Upon release, the album earned a mixed reception from music critics who were impressed with Jessie J's vocals and the work of her team of iconic producers such as David Foster, Rodney Jerkins, and Jimmy Jam and Terry Lewis, but found that the singer was overselling and the classic material on the album lacked originality. On the charts, This Christmas Day debuted and peaked at number 48 on the US Top Holiday Albums. Its release was accompanied by a lyric video for the promotional single "This Christmas Day", penned by Jessie J.

Background and recording
In May 2018, Jessie J released her fourth studio album R.O.S.E.. Issued in four parts, consisting of the EPs Realisations, Obsessions, Sex, and Empowerment that create an acronym for R.O.S.E., the R&B-heavy album failed to chart. Throughout the summer, she embarked on the R.O.S.E. Tour, playing summer shows and festivals, but was looking for a different project "as a thank-you to fans for their support and to celebrate how great this year has been." In July 2018, Republic Records greenlit the recording of a Christmas album.

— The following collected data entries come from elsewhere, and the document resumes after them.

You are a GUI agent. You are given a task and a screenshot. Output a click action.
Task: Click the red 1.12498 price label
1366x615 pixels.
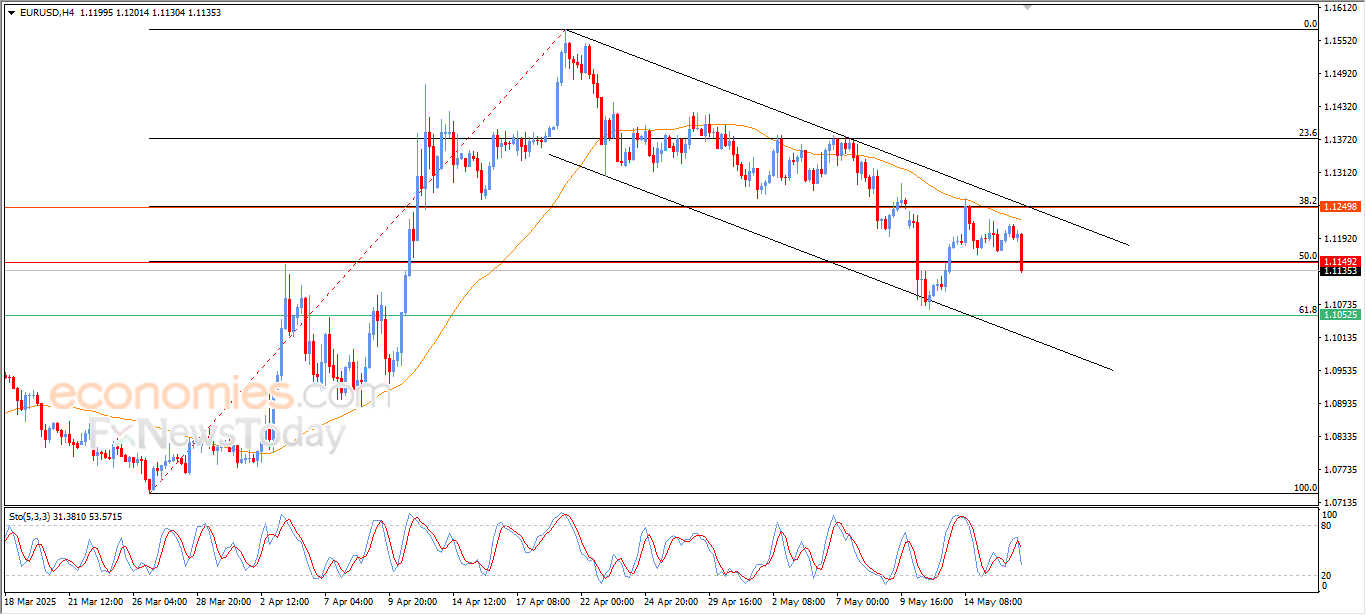point(1341,206)
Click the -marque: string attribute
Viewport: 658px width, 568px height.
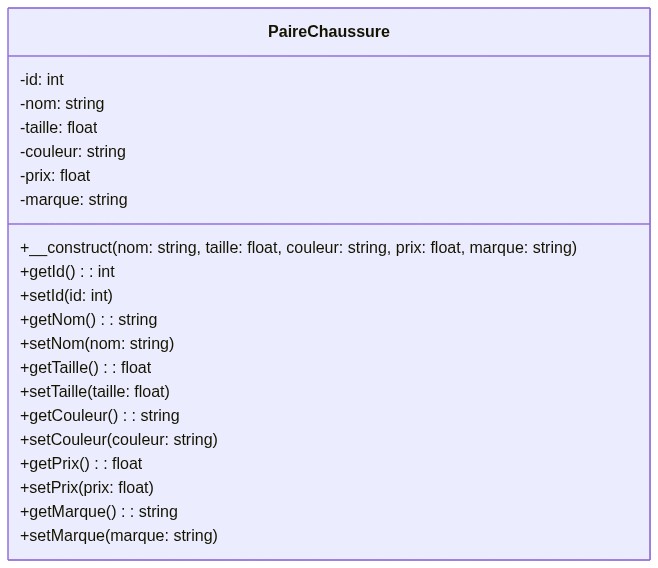coord(74,200)
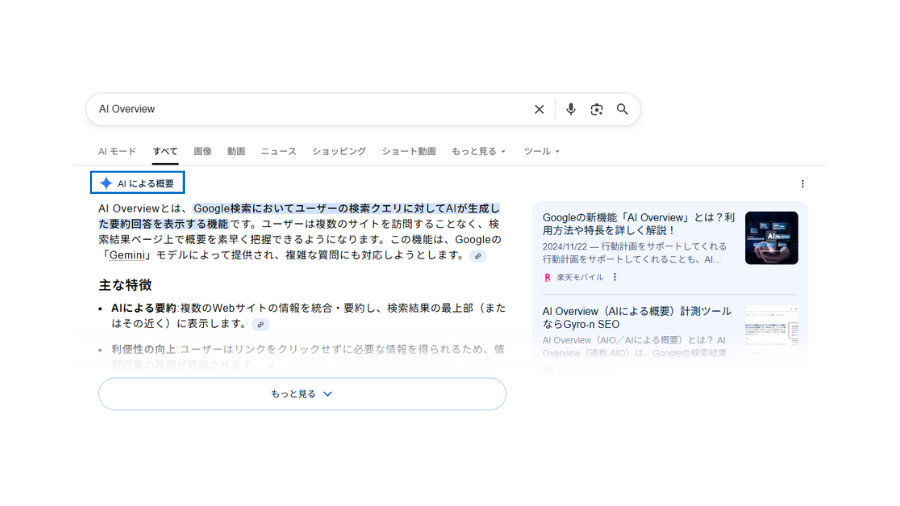This screenshot has height=506, width=900.
Task: Switch to the AI モード tab
Action: click(x=117, y=152)
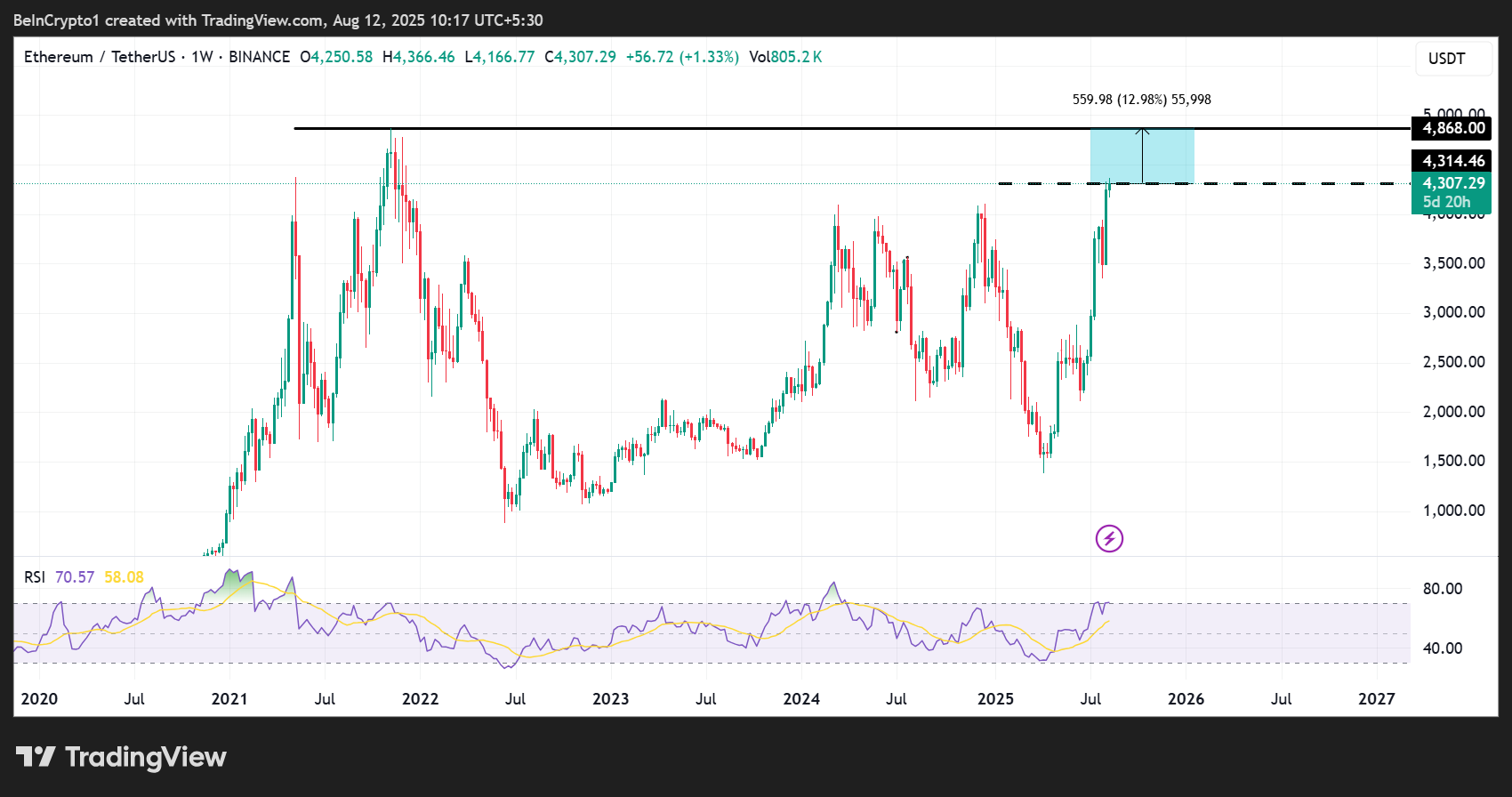
Task: Click the 2026 label on time axis
Action: click(1186, 699)
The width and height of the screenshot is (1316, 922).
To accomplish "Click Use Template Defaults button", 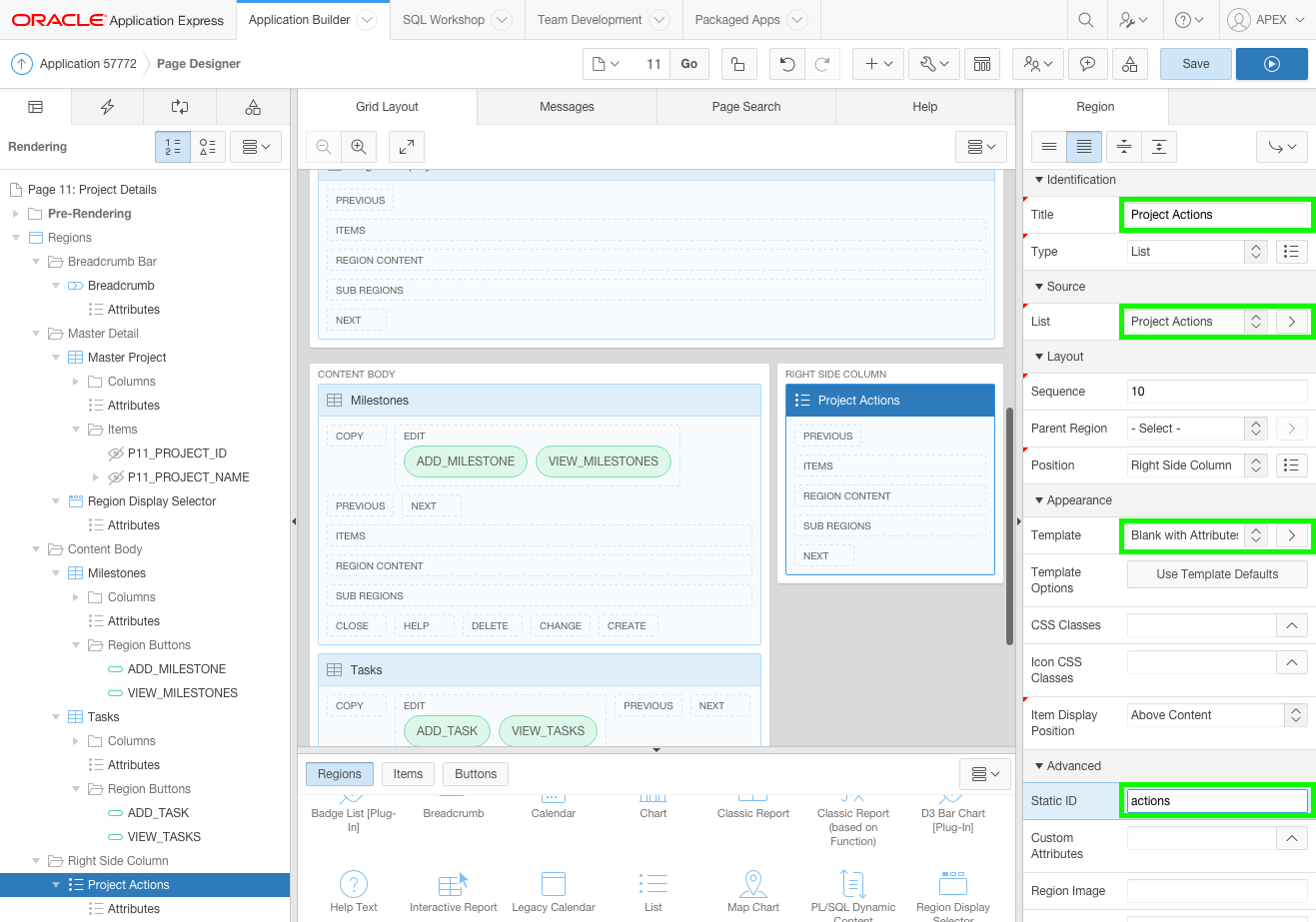I will (1216, 574).
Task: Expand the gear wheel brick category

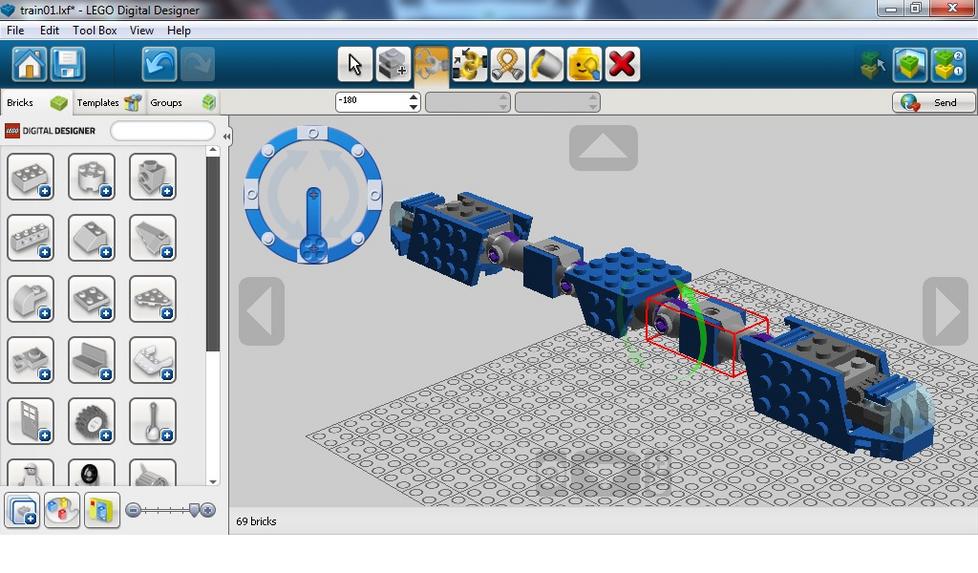Action: tap(92, 421)
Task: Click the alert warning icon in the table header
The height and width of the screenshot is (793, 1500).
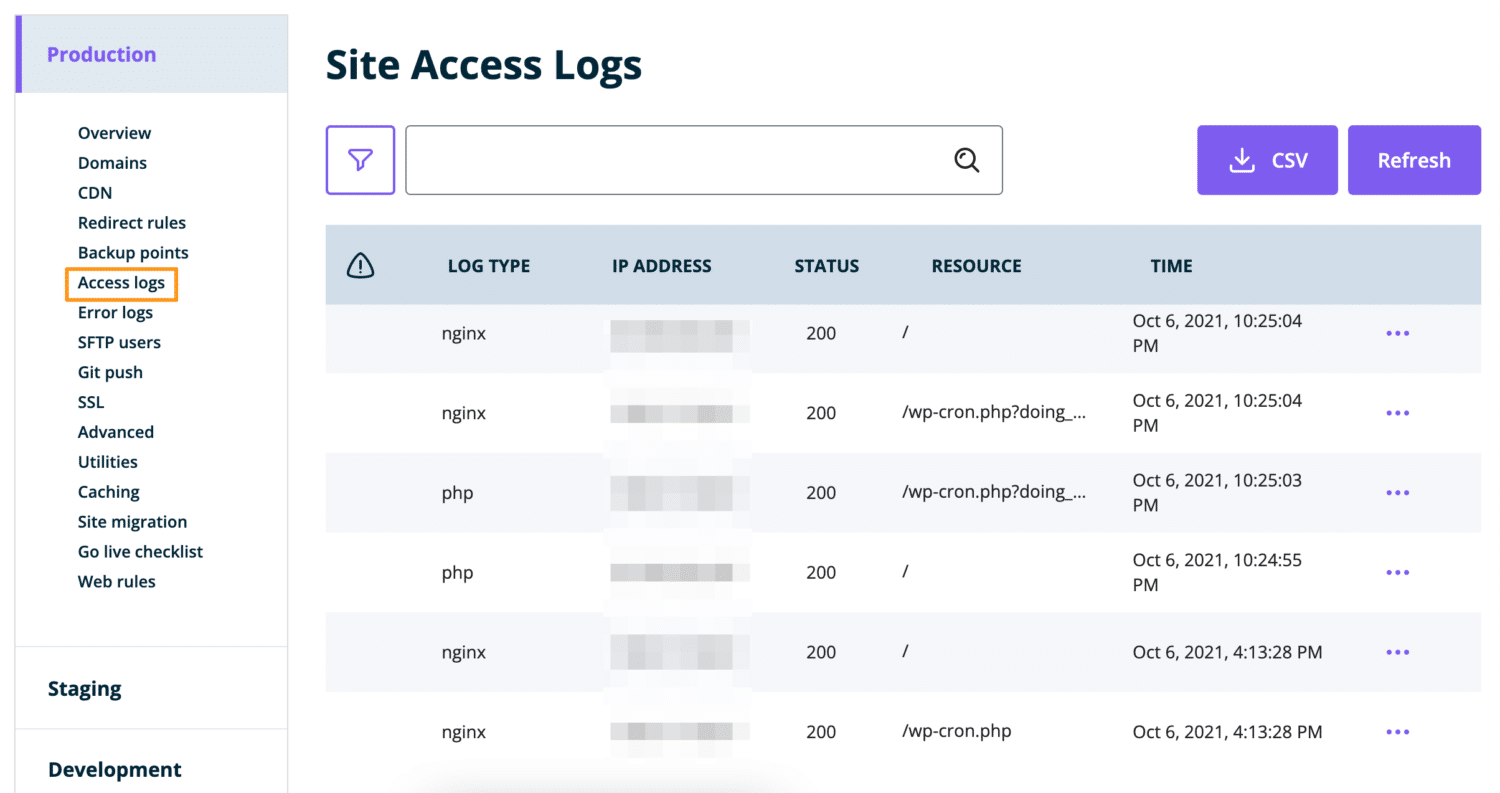Action: click(x=359, y=265)
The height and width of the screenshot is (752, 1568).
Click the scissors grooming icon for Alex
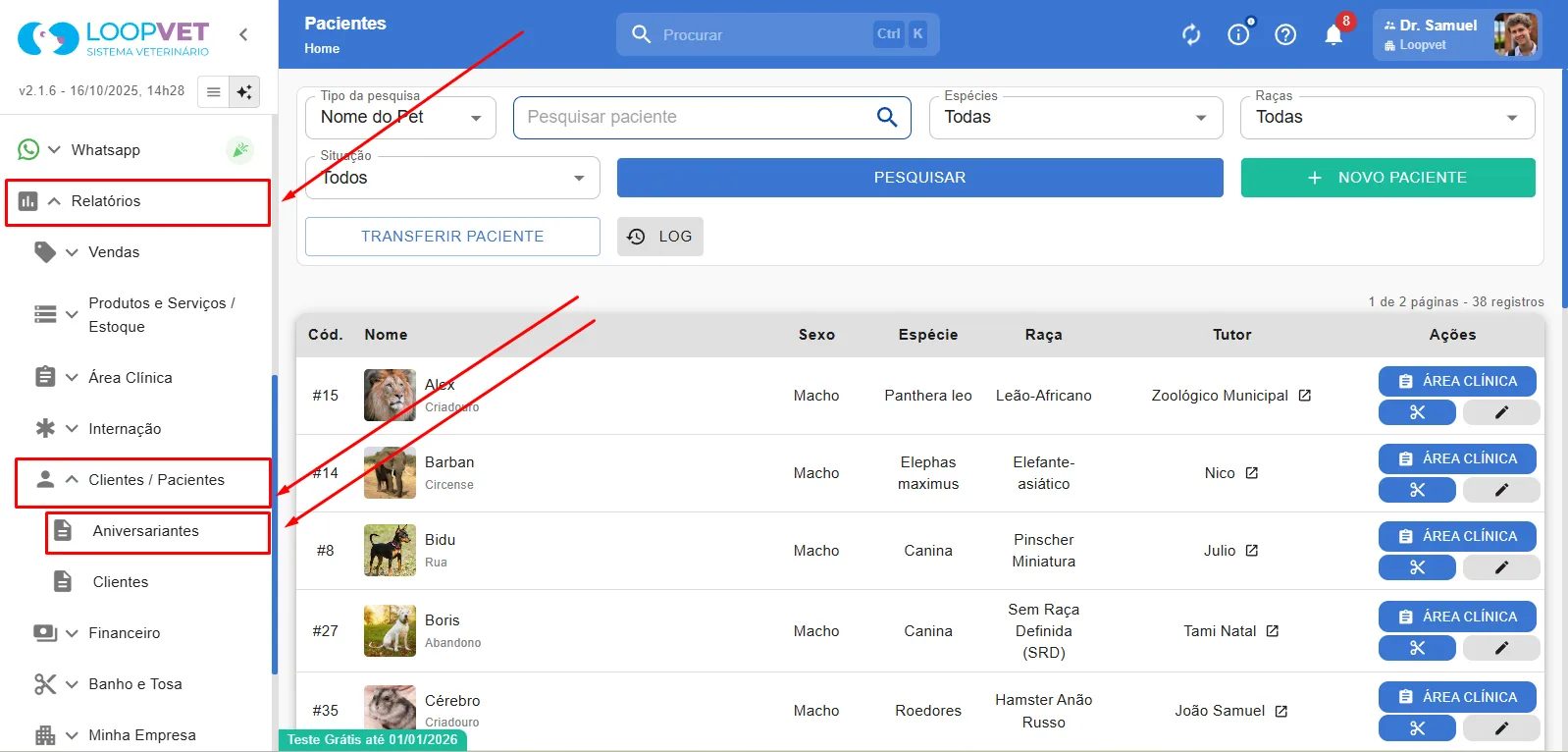[x=1417, y=412]
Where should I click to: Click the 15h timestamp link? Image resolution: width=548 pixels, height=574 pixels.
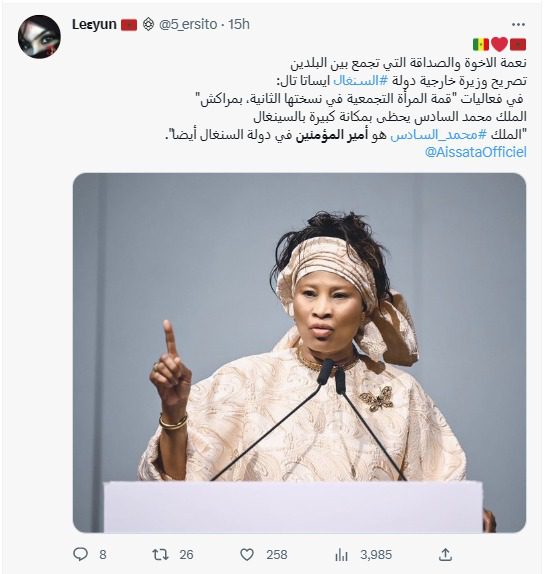point(239,25)
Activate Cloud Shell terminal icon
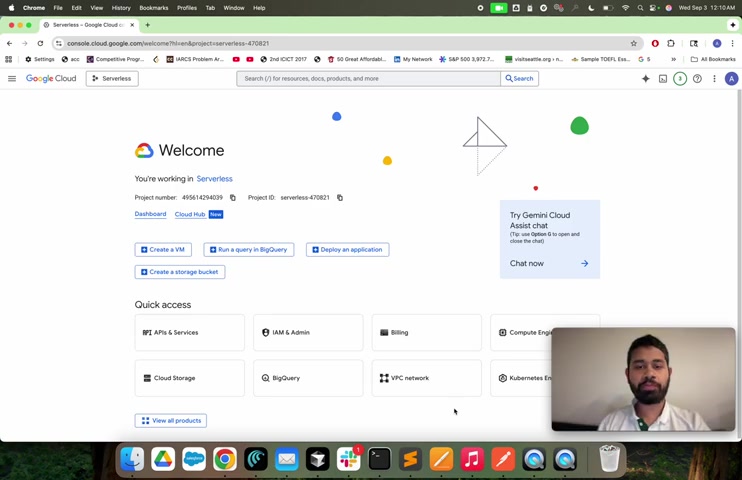 click(663, 79)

Much of the album was recorded in two weeks around the tour, in both Europe and Los Angeles. Jessie J stated that her decision to create the album was "very last minute", and that working with "classic producers" such as David Foster, Kenneth "Babyface" Edmonds, Rodney Jerkins and Jimmy Jam and Terry Lewis on the album was a "dream come true". Apart from her cover versions of Christmas standards and carols, Jessie J wrote "This Christmas Day" for the album, its only original song, produced by Jerkins. The song was inspired a friend of Jessie J who had lost her brother.

Critical reception

Allmusic editor Neil Z. Yeung called the album "a collection of faithful renditions of beloved Christmas classics. Soothing and nostalgic, the 11-song set pairs big-band glitz and jazzy swing with a '90s R&B touch [...] As Christmas albums go, This Christmas Day benefits from Jessie J's powerful vocals and inspired arrangement from her team of iconic producers. Much like Kylie Minogue's Kylie Christmas or Mariah Carey's Merry Christmas, This Christmas Day is pleasant, wintry fun for pop fans in need of updated takes on songs they already know by heart." Vulture critic Craig Jenkins felt that This Christmas Day "is solid, but it missed a chance to be cool" and added: "It might surprise you that the album these collaborations landed on is mostly a drippy collection of melismatic readings of Christmas standards."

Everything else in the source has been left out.